New to this forum. I produce video for Haunted Attractions. Just wanted to say hello.


Tim


----------



## RoxyBlue (Oct 6, 2008)

Welcome to the Forum, Tim!


----------



## Fiend4Halloween (Aug 28, 2008)

Greetings Tim, and welcome to a great forum.


----------



## smileyface4u23 (Apr 1, 2008)

Hello and welcome!


----------



## Frighteners Entertainment (Jan 24, 2006)

Welcome, would love to see some of the videos that you've done.


----------



## silcrest (Nov 10, 2008)

Welcome aboard.

Silvia


----------



## Mr_Chicken (Nov 26, 2008)

Frighteners Entertainment said:


> Welcome, would love to see some of the videos that you've done.

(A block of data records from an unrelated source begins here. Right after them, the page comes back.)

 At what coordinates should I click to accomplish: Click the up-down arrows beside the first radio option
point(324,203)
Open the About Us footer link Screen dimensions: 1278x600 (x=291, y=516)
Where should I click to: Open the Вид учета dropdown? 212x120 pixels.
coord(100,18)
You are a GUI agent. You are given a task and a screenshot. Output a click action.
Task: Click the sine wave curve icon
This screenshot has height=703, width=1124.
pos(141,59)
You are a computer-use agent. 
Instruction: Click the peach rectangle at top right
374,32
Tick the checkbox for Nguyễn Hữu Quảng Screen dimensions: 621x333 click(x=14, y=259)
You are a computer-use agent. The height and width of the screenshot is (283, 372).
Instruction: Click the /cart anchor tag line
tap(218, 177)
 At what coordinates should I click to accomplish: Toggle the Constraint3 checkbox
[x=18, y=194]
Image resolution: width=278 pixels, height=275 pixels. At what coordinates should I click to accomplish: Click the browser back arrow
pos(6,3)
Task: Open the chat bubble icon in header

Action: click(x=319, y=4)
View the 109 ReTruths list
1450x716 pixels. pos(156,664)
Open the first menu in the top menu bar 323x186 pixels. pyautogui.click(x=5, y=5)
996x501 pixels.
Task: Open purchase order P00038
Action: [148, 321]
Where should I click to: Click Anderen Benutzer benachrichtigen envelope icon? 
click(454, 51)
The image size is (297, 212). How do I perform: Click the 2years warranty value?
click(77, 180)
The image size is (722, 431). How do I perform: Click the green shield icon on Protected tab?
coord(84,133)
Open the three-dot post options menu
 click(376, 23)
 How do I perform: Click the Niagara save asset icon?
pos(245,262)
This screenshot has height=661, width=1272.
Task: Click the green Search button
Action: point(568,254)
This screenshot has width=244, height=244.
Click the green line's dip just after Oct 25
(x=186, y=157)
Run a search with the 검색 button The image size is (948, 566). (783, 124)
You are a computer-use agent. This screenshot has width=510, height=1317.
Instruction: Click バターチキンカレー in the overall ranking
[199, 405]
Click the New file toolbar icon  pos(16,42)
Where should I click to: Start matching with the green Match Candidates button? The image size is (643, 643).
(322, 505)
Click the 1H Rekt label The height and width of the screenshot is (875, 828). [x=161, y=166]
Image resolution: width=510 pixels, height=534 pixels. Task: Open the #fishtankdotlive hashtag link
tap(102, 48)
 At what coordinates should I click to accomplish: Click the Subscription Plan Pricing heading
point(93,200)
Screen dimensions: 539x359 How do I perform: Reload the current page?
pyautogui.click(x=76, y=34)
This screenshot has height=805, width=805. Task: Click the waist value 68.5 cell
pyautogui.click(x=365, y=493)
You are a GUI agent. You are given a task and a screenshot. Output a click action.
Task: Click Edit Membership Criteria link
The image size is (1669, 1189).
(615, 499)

Agreed! Are there any online that we can watch?


----------



## pyro (Oct 7, 2006)




----------



## sharpobject (May 7, 2008)

Hi and welcome !!


----------



## scareme (Aug 29, 2006)

Hi Tim, welcome to the forum.


----------



## Spookineer (Aug 20, 2006)

Welcome to the party!


----------



## Lilly (Jun 13, 2006)

Hello Timb, welcome!


----------



## Ms. Wicked (Nov 14, 2006)

Welcome!


----------



## Draik41895 (Oct 25, 2008)

Achuta!!!(Huttesse for hello)


----------



## ScareShack (May 26, 2006)

Glad to see you joined!


----------